Dataset rows:
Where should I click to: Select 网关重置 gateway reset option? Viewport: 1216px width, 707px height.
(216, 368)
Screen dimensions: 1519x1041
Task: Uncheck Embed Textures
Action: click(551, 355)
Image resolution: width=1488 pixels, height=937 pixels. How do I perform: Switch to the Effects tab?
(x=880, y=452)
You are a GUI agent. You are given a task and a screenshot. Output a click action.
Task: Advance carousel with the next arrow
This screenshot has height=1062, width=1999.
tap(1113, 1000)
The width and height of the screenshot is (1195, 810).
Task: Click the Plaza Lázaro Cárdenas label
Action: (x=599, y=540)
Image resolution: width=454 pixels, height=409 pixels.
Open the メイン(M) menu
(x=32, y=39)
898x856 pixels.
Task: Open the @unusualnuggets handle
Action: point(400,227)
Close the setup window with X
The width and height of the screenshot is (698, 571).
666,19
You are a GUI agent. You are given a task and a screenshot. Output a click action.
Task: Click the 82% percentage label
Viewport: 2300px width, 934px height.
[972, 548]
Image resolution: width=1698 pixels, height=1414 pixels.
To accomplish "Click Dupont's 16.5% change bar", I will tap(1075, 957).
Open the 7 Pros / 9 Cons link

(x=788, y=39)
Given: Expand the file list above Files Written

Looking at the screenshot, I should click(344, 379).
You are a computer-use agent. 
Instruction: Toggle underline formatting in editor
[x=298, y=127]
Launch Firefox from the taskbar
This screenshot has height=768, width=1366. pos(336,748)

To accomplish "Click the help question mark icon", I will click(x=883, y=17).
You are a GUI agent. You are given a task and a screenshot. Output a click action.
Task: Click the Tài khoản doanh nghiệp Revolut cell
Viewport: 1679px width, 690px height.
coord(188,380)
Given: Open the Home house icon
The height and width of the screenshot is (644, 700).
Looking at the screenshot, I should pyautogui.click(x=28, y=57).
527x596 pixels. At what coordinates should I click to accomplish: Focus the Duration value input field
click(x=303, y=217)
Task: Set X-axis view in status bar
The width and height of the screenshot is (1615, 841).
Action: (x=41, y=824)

Exercise: Retype the data from the line containing "will click(x=883, y=17)." through the line containing "coord(188,380)", reproducing each line without alteration.

Solution to this exercise:
To accomplish "Click the help question mark icon", I will click(x=883, y=17).
You are a GUI agent. You are given a task and a screenshot. Output a click action.
Task: Click the Tài khoản doanh nghiệp Revolut cell
Viewport: 1679px width, 690px height.
coord(188,380)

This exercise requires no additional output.